1. Developing a framework for assessing interactions between multiple anthropogenic stressors remains an important goal in environmental research. In coastal ecosystems, the relative effects of aspects of global climate change (e.g. CO2 concentrations) and localized stressors (e.g. eutrophication), in combination, have received limited attention.

2. Using a long-term (11 month) field experiment, we examine how epiphyte assemblages in a tropical seagrass meadow respond to factorial manipulations of dissolved carbon dioxide (CO2(aq)) and nutrient enrichment. In situ CO2(aq) manipulations were conducted using clear, open-top chambers which replicated carbonate parameter forecasts for the year 2100. Nutrient enrichment consisted of monthly additions of slow-release fertilizer, nitrogen (N) and phosphorus (P), to the sediments at rates equivalent to theoretical maximum rates of anthropogenic loading within the region (1.54 g N m−2 d−1 and 0.24 g P m−2 d−1).
:::::
[Exercise goal]
Answer these questions from the seagrass epiphyte text.
1. What example of a localized stressor does the text give?
2. How long did the field experiment last?
3. For which year did the open-top chambers replicate carbonate parameter forecasts?
:::::
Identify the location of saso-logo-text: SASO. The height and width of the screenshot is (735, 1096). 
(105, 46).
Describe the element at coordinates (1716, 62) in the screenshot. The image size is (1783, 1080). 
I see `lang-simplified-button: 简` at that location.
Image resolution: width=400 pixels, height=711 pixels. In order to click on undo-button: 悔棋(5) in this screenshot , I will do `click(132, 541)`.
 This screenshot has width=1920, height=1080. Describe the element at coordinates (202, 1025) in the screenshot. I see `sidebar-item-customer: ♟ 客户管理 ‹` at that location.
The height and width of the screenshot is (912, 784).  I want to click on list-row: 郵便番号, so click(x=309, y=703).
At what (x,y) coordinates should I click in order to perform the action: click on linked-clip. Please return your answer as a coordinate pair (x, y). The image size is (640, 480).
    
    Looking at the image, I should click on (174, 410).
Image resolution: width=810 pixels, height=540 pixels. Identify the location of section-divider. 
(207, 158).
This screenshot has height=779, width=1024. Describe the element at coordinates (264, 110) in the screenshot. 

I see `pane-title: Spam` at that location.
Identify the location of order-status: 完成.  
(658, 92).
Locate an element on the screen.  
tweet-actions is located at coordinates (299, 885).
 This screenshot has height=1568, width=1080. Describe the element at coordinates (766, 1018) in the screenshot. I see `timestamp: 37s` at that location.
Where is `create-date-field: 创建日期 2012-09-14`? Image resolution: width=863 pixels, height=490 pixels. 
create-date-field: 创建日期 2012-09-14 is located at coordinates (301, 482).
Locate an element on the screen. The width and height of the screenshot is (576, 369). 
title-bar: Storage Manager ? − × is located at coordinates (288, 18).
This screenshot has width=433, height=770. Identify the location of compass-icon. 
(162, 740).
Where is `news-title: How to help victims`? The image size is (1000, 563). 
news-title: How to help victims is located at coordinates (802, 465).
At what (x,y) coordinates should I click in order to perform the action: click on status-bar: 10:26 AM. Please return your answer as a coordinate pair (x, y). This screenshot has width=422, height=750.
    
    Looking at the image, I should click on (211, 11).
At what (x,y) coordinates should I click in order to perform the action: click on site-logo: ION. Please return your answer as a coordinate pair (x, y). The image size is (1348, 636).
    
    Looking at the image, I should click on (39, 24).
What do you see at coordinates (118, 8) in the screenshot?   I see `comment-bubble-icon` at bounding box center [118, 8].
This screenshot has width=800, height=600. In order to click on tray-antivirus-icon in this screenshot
:::::
[Solution]
1. Eutrophication.
2. 11 months.
3. 2100.